* [What you will do]: Every line of the material is to be set down again without any change.

* [Data]:
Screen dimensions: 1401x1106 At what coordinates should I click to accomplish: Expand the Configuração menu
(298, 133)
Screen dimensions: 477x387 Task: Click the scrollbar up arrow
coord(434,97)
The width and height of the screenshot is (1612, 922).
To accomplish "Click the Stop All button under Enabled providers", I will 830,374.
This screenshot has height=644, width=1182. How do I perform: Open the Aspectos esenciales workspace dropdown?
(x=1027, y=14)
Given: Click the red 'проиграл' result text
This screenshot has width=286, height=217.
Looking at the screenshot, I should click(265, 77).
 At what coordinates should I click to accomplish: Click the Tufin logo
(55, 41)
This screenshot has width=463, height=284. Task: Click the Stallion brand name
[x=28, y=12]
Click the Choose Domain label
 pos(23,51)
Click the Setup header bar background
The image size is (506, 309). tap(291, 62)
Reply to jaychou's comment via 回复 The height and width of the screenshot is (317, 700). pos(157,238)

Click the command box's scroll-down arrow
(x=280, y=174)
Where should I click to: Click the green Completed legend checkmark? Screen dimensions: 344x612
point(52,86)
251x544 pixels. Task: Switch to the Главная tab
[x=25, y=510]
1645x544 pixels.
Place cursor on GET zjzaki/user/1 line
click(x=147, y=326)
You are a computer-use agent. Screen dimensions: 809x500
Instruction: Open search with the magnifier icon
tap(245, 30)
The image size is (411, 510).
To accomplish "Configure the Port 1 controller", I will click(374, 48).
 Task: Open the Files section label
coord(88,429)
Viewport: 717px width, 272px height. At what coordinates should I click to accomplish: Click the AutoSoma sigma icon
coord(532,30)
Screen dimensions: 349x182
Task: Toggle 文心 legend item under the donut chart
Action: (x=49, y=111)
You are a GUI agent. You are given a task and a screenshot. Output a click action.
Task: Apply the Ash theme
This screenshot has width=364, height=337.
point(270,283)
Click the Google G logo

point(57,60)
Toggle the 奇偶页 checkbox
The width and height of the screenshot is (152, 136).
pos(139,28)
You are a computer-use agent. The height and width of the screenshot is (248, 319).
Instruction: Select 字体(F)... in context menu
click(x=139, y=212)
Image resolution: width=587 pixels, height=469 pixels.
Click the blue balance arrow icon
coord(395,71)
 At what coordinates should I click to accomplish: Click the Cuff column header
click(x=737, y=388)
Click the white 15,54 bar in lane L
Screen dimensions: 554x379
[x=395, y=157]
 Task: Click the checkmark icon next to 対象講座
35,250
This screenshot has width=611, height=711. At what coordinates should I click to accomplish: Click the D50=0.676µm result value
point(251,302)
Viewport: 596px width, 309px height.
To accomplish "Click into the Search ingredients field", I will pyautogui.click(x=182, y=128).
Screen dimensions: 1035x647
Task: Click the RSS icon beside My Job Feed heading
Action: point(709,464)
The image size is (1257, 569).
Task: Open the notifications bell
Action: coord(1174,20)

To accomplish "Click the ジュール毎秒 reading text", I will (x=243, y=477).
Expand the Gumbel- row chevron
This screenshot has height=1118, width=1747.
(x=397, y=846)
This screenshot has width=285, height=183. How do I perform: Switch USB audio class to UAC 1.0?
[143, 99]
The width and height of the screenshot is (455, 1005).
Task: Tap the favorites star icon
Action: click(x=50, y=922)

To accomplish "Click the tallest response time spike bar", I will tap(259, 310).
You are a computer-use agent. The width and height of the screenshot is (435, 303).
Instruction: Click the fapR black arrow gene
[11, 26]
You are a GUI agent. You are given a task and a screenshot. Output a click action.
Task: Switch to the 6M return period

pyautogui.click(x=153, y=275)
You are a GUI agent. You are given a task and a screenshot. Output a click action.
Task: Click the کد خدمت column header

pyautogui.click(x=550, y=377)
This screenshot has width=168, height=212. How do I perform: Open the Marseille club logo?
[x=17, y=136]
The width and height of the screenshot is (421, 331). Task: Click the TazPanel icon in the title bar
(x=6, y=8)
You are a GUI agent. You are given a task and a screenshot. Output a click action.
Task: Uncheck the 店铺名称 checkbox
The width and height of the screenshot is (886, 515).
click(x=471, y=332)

* [Written answer]:
Screen dimensions: 1401x1106 At what coordinates should I click to accomplish: Expand the Configuração menu
(298, 133)
Screen dimensions: 477x387 Task: Click the scrollbar up arrow
coord(434,97)
The width and height of the screenshot is (1612, 922).
To accomplish "Click the Stop All button under Enabled providers", I will 830,374.
This screenshot has height=644, width=1182. How do I perform: Open the Aspectos esenciales workspace dropdown?
(x=1027, y=14)
Given: Click the red 'проиграл' result text
This screenshot has width=286, height=217.
Looking at the screenshot, I should click(265, 77).
 At what coordinates should I click to accomplish: Click the Tufin logo
(55, 41)
This screenshot has width=463, height=284. Task: Click the Stallion brand name
[x=28, y=12]
Click the Choose Domain label
 pos(23,51)
Click the Setup header bar background
The image size is (506, 309). tap(291, 62)
Reply to jaychou's comment via 回复 The height and width of the screenshot is (317, 700). pos(157,238)

Click the command box's scroll-down arrow
(x=280, y=174)
Where should I click to: Click the green Completed legend checkmark? Screen dimensions: 344x612
point(52,86)
251x544 pixels. Task: Switch to the Главная tab
[x=25, y=510]
1645x544 pixels.
Place cursor on GET zjzaki/user/1 line
click(x=147, y=326)
You are a computer-use agent. Screen dimensions: 809x500
Instruction: Open search with the magnifier icon
tap(245, 30)
The image size is (411, 510).
To accomplish "Configure the Port 1 controller", I will click(374, 48).
 Task: Open the Files section label
coord(88,429)
Viewport: 717px width, 272px height. At what coordinates should I click to accomplish: Click the AutoSoma sigma icon
coord(532,30)
Screen dimensions: 349x182
Task: Toggle 文心 legend item under the donut chart
Action: (x=49, y=111)
You are a GUI agent. You are given a task and a screenshot. Output a click action.
Task: Apply the Ash theme
This screenshot has width=364, height=337.
point(270,283)
Click the Google G logo

point(57,60)
Toggle the 奇偶页 checkbox
The width and height of the screenshot is (152, 136).
pos(139,28)
You are a computer-use agent. The height and width of the screenshot is (248, 319).
Instruction: Select 字体(F)... in context menu
click(x=139, y=212)
Image resolution: width=587 pixels, height=469 pixels.
Click the blue balance arrow icon
coord(395,71)
 At what coordinates should I click to accomplish: Click the Cuff column header
click(x=737, y=388)
Click the white 15,54 bar in lane L
Screen dimensions: 554x379
[x=395, y=157]
 Task: Click the checkmark icon next to 対象講座
35,250
This screenshot has width=611, height=711. At what coordinates should I click to accomplish: Click the D50=0.676µm result value
point(251,302)
Viewport: 596px width, 309px height.
To accomplish "Click into the Search ingredients field", I will pyautogui.click(x=182, y=128).
Screen dimensions: 1035x647
Task: Click the RSS icon beside My Job Feed heading
Action: point(709,464)
The image size is (1257, 569).
Task: Open the notifications bell
Action: coord(1174,20)

To accomplish "Click the ジュール毎秒 reading text", I will (x=243, y=477).
Expand the Gumbel- row chevron
This screenshot has height=1118, width=1747.
(x=397, y=846)
This screenshot has width=285, height=183. How do I perform: Switch USB audio class to UAC 1.0?
[143, 99]
The width and height of the screenshot is (455, 1005).
Task: Tap the favorites star icon
Action: click(x=50, y=922)

To accomplish "Click the tallest response time spike bar", I will tap(259, 310).
You are a computer-use agent. The width and height of the screenshot is (435, 303).
Instruction: Click the fapR black arrow gene
[11, 26]
You are a GUI agent. You are given a task and a screenshot. Output a click action.
Task: Switch to the 6M return period

pyautogui.click(x=153, y=275)
You are a GUI agent. You are given a task and a screenshot. Output a click action.
Task: Click the کد خدمت column header

pyautogui.click(x=550, y=377)
This screenshot has width=168, height=212. How do I perform: Open the Marseille club logo?
[x=17, y=136]
The width and height of the screenshot is (421, 331). Task: Click the TazPanel icon in the title bar
(x=6, y=8)
You are a GUI agent. You are given a task and a screenshot. Output a click action.
Task: Uncheck the 店铺名称 checkbox
The width and height of the screenshot is (886, 515).
click(x=471, y=332)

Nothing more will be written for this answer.